Even more than the above lists of the huge variety found within a Thai massage practice, is the idea of this being an holistic and intuitive practice. If you’re still reading, then answer me this: what does intuition mean to you? Does it mean sticking to only the techniques you’ve formally been taught? Or the sequence you learned in the classroom for the sake of teaching a group? I hope not. Doesn’t the very essence of intuition suggest adaptability? Doesn’t it promote the idea of sensing and responding to the needs of the person in front of you?

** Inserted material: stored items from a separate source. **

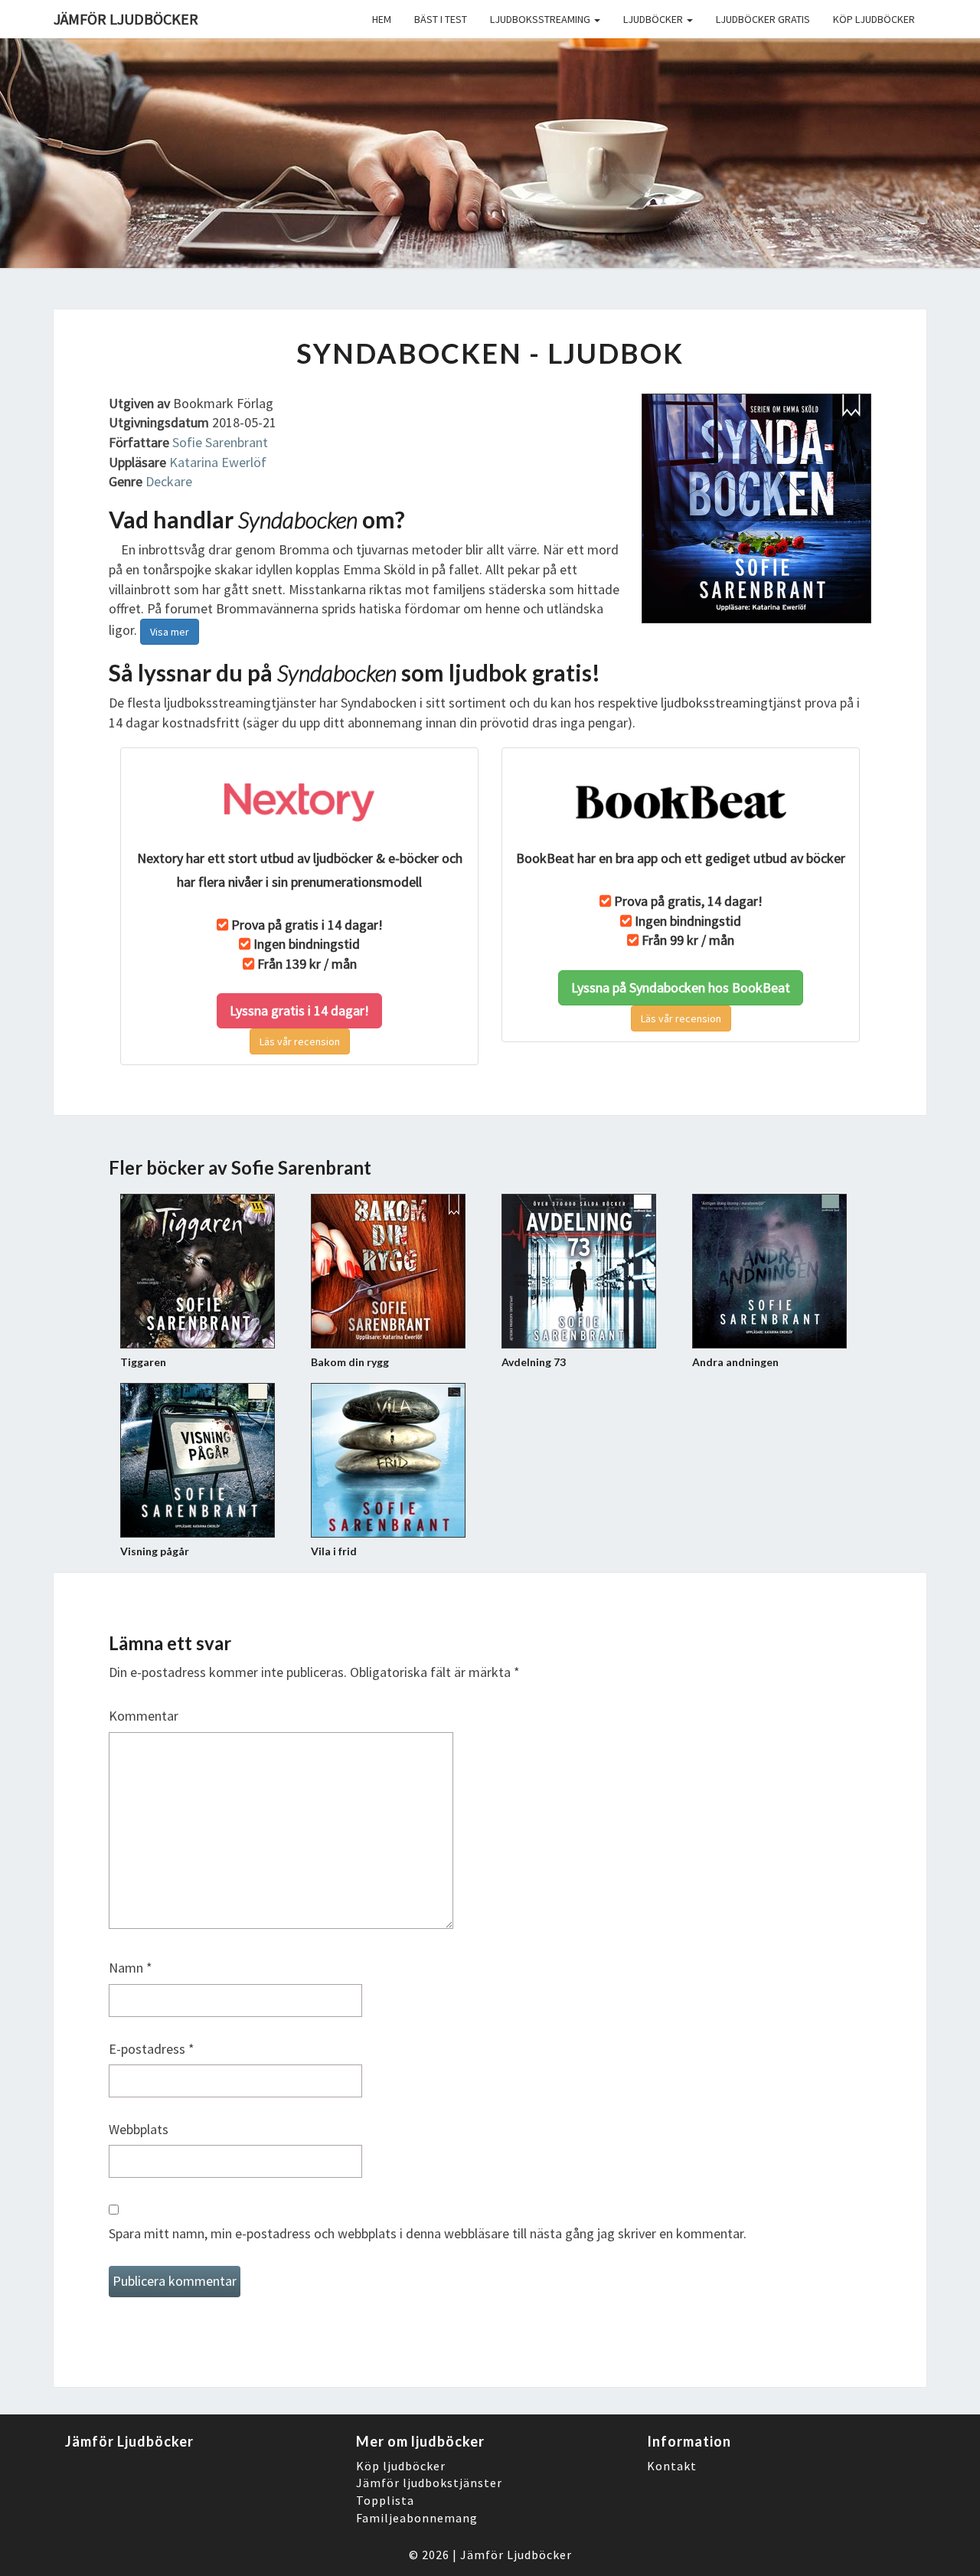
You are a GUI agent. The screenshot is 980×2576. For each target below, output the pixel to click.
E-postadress (151, 2049)
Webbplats (138, 2129)
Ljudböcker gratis (763, 19)
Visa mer (169, 632)
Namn (130, 1967)
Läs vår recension (300, 1041)
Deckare (168, 481)
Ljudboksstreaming (541, 19)
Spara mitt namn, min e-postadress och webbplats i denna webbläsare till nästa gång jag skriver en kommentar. (427, 2233)
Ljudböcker (654, 19)
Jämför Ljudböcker (516, 2554)
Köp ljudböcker (874, 19)
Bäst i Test (440, 19)
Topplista (385, 2500)
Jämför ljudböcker (126, 18)
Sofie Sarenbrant (220, 442)
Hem (381, 19)
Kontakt (672, 2465)
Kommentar (143, 1715)
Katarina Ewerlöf (217, 462)
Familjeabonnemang (417, 2517)
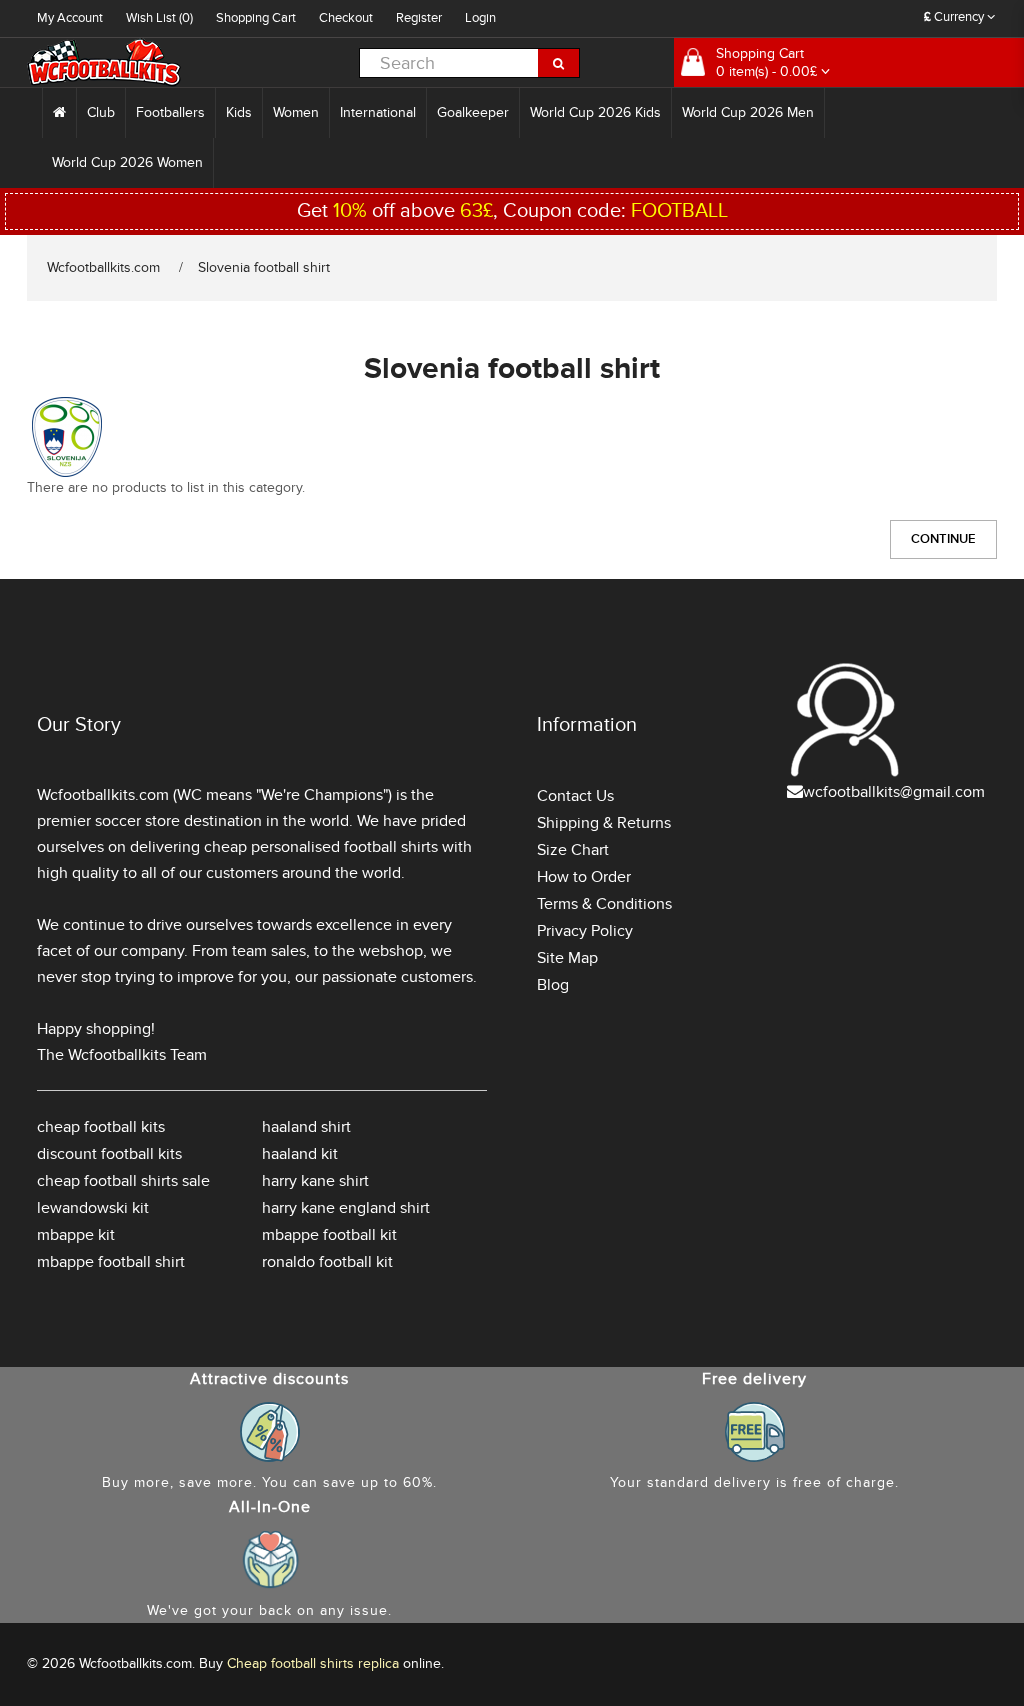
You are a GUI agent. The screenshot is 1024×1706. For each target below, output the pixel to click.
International (378, 112)
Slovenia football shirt (264, 267)
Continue (943, 539)
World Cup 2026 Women (127, 162)
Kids (239, 112)
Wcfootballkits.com (103, 267)
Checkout (346, 18)
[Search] (559, 63)
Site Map (567, 958)
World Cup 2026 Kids (595, 112)
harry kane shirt (315, 1181)
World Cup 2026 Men (748, 112)
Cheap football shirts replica (313, 1663)
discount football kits (109, 1154)
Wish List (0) (159, 18)
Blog (553, 985)
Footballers (170, 112)
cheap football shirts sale (123, 1181)
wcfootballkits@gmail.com (894, 792)
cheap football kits (101, 1127)
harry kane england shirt (346, 1208)
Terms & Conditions (604, 904)
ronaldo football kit (327, 1262)
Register (419, 18)
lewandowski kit (93, 1208)
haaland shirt (306, 1127)
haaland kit (300, 1154)
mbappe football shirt (111, 1262)
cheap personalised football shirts (321, 847)
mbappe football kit (329, 1235)
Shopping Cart (256, 18)
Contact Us (575, 796)
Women (296, 112)
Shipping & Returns (604, 823)
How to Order (584, 877)
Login (480, 18)
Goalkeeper (473, 112)
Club (101, 112)
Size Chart (573, 850)
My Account (70, 18)
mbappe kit (76, 1235)
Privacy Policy (585, 931)
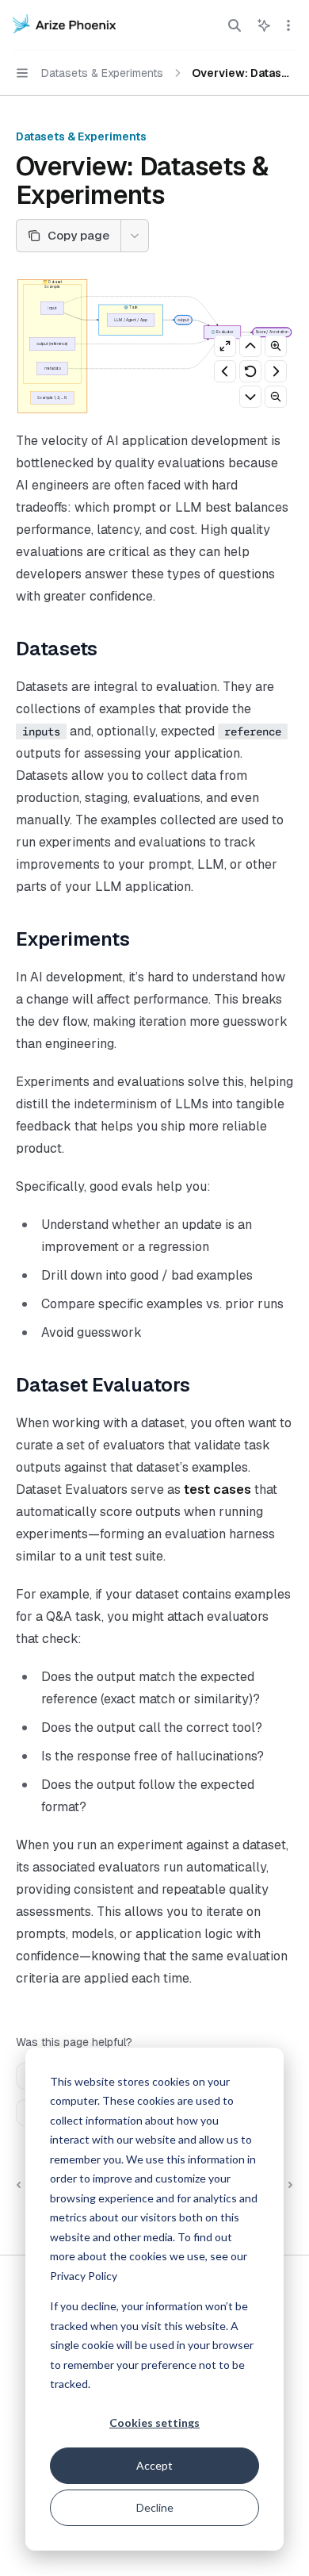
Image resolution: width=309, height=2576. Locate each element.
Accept (154, 2465)
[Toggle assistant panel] (264, 25)
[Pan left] (225, 371)
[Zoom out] (276, 397)
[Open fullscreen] (225, 346)
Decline (155, 2507)
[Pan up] (250, 346)
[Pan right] (276, 371)
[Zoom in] (276, 346)
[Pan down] (250, 397)
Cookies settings (154, 2422)
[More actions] (288, 25)
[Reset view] (250, 371)
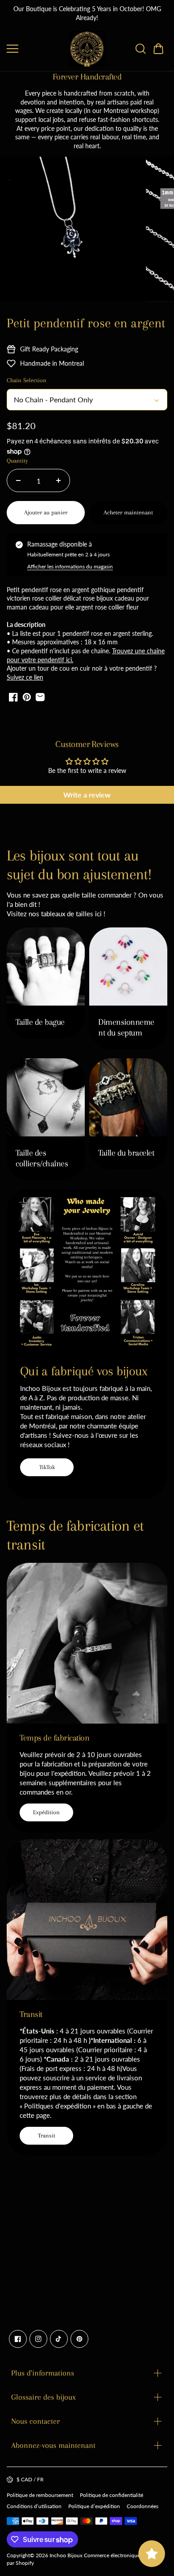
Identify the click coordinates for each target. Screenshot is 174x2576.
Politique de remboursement (40, 2495)
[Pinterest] (79, 2339)
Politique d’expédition (94, 2506)
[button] (158, 49)
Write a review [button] (87, 794)
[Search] (140, 49)
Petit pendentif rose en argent (86, 323)
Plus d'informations (42, 2372)
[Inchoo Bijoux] (87, 49)
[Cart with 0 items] (158, 49)
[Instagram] (38, 2339)
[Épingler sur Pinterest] (26, 697)
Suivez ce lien (25, 677)
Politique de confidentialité (111, 2495)
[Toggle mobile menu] (36, 48)
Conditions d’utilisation (34, 2506)
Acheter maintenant (128, 512)
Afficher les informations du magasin (70, 566)
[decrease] (18, 480)
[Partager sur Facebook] (13, 697)
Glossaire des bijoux (43, 2396)
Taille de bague (40, 1022)
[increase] (58, 480)
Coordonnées (142, 2506)
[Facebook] (18, 2339)
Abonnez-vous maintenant (53, 2445)
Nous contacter (35, 2421)
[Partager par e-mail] (40, 697)
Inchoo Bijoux (66, 2555)
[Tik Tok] (59, 2339)
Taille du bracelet (126, 1153)
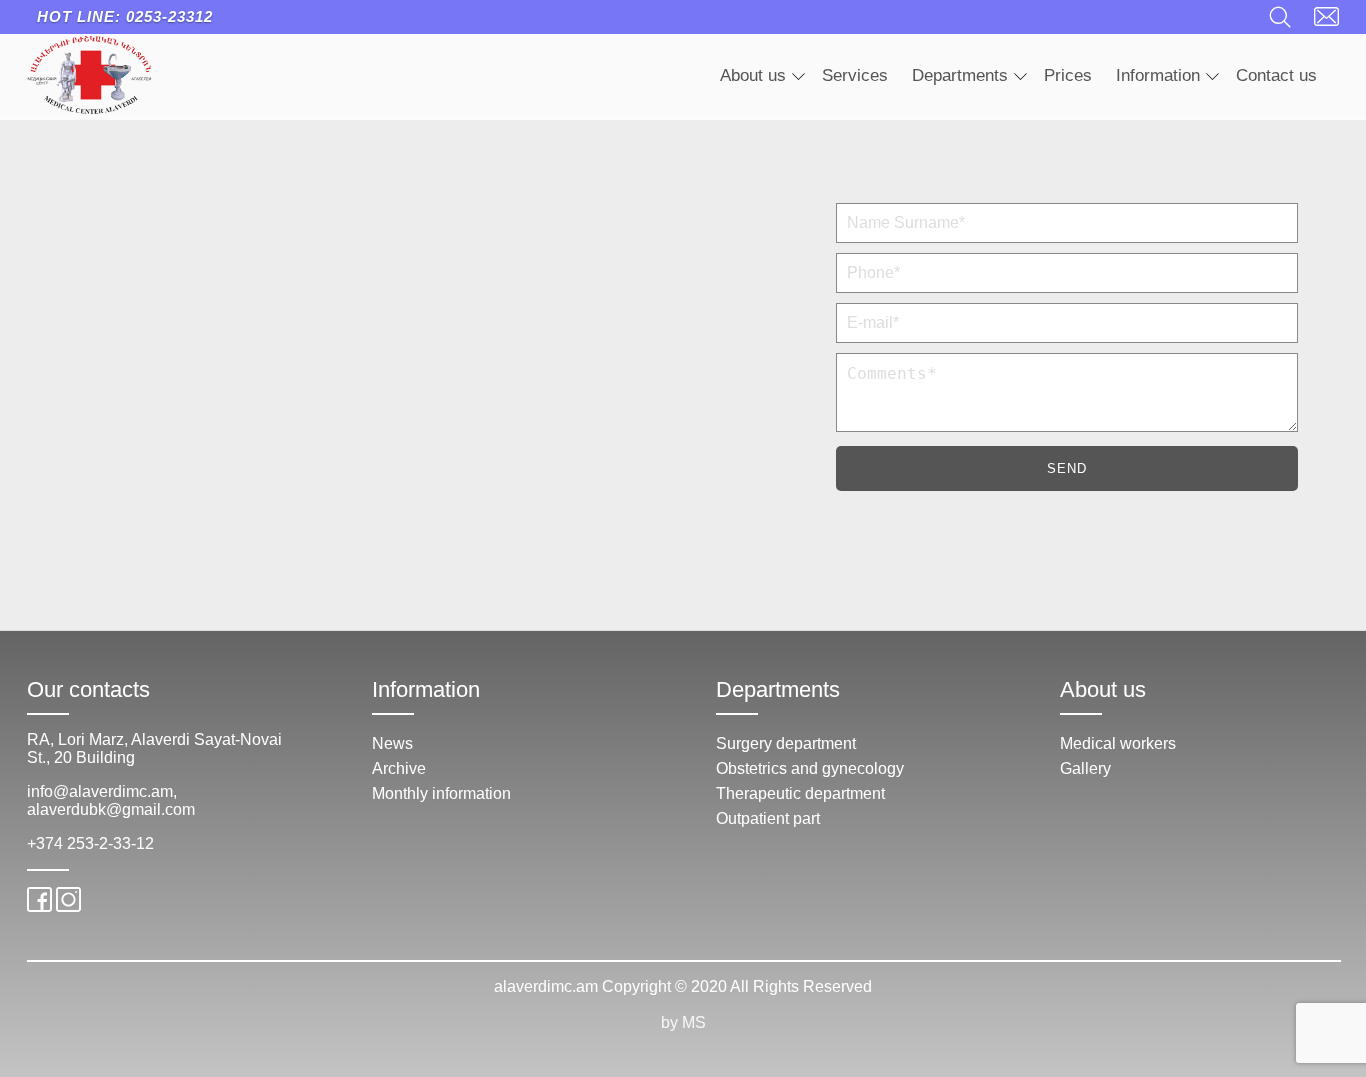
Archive (399, 768)
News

So then, what would happen if you’ve never learned any other forms but you adapt and use something you think will work? And what if later on you find out that the technique you used is commonly taught in a Swedish massage style of practice, or a Fascial Stretch technique? Does that mean you’ve been blending and creating something that shouldn’t be called Thai Massage? No, I don’t think so. It falls well within the above lists of historical techniques and modes of Thai Massage.
But then what happens if you have had other education? Is it disingenuous to blend the schools of practice? Again, no. If you’re practicing Thai Massage as a therapeutic modality (which I hope you are), then you’re essentially using the tools you have to achieve the greatest possible therapeutic outcome for your patient. And it’s more than likely (in fact, almost certain) that the techniques you used from your other learnings have also been practiced and taught at some point in time within Thailand.